TO DO >> What you return should match the data below exactly, line for line.

Stored data entries:
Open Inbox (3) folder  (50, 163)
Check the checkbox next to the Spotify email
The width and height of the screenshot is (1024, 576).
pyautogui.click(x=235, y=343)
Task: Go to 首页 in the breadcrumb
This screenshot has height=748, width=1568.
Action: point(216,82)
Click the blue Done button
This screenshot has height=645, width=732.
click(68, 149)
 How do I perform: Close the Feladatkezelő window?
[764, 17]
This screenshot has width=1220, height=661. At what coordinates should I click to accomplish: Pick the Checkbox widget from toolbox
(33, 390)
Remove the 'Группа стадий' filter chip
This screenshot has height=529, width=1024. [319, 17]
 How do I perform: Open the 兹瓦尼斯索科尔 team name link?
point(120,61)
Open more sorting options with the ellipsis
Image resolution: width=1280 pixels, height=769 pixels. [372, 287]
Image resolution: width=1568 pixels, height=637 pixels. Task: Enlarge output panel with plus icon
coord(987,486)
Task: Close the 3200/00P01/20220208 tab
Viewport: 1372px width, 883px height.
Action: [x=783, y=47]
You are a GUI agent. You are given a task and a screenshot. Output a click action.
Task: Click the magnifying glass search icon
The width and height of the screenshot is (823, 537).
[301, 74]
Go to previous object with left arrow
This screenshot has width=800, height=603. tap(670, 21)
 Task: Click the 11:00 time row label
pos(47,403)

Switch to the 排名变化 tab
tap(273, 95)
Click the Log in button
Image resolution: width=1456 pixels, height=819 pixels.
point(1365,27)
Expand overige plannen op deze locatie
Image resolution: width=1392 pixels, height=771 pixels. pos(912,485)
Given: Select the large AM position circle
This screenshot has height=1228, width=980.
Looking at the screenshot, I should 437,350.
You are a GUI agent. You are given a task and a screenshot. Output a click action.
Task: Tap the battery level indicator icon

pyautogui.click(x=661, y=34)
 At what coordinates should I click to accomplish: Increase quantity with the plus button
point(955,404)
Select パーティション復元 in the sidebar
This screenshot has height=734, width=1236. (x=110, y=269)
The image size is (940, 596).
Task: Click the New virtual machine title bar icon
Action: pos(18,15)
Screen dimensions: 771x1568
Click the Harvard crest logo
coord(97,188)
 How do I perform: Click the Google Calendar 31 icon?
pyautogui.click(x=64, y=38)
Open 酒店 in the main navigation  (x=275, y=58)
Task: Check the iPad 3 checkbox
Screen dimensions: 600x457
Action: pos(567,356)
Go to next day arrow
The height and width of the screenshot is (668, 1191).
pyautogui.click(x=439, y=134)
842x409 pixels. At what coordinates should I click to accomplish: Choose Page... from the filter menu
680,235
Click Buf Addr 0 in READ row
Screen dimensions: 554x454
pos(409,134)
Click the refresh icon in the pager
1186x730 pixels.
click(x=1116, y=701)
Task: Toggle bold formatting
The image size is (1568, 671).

PROBLEM SOLUTION >>
Open Inbox (3) folder  (50, 163)
Check the checkbox next to the Spotify email
The width and height of the screenshot is (1024, 576).
pyautogui.click(x=235, y=343)
Task: Go to 首页 in the breadcrumb
This screenshot has height=748, width=1568.
Action: point(216,82)
Click the blue Done button
This screenshot has height=645, width=732.
click(68, 149)
 How do I perform: Close the Feladatkezelő window?
[764, 17]
This screenshot has width=1220, height=661. At what coordinates should I click to accomplish: Pick the Checkbox widget from toolbox
(33, 390)
Remove the 'Группа стадий' filter chip
This screenshot has height=529, width=1024. [319, 17]
 How do I perform: Open the 兹瓦尼斯索科尔 team name link?
point(120,61)
Open more sorting options with the ellipsis
Image resolution: width=1280 pixels, height=769 pixels. [372, 287]
Image resolution: width=1568 pixels, height=637 pixels. Task: Enlarge output panel with plus icon
coord(987,486)
Task: Close the 3200/00P01/20220208 tab
Viewport: 1372px width, 883px height.
Action: [x=783, y=47]
You are a GUI agent. You are given a task and a screenshot. Output a click action.
Task: Click the magnifying glass search icon
The width and height of the screenshot is (823, 537).
[301, 74]
Go to previous object with left arrow
This screenshot has width=800, height=603. tap(670, 21)
 Task: Click the 11:00 time row label
pos(47,403)

Switch to the 排名变化 tab
tap(273, 95)
Click the Log in button
Image resolution: width=1456 pixels, height=819 pixels.
point(1365,27)
Expand overige plannen op deze locatie
Image resolution: width=1392 pixels, height=771 pixels. pos(912,485)
Given: Select the large AM position circle
This screenshot has height=1228, width=980.
Looking at the screenshot, I should 437,350.
You are a GUI agent. You are given a task and a screenshot. Output a click action.
Task: Tap the battery level indicator icon

pyautogui.click(x=661, y=34)
 At what coordinates should I click to accomplish: Increase quantity with the plus button
point(955,404)
Select パーティション復元 in the sidebar
This screenshot has height=734, width=1236. (x=110, y=269)
The image size is (940, 596).
Task: Click the New virtual machine title bar icon
Action: pos(18,15)
Screen dimensions: 771x1568
Click the Harvard crest logo
coord(97,188)
 How do I perform: Click the Google Calendar 31 icon?
pyautogui.click(x=64, y=38)
Open 酒店 in the main navigation  (x=275, y=58)
Task: Check the iPad 3 checkbox
Screen dimensions: 600x457
Action: pos(567,356)
Go to next day arrow
The height and width of the screenshot is (668, 1191).
pyautogui.click(x=439, y=134)
842x409 pixels. At what coordinates should I click to accomplish: Choose Page... from the filter menu
680,235
Click Buf Addr 0 in READ row
Screen dimensions: 554x454
pos(409,134)
Click the refresh icon in the pager
1186x730 pixels.
click(x=1116, y=701)
Task: Toggle bold formatting
The image size is (1568, 671).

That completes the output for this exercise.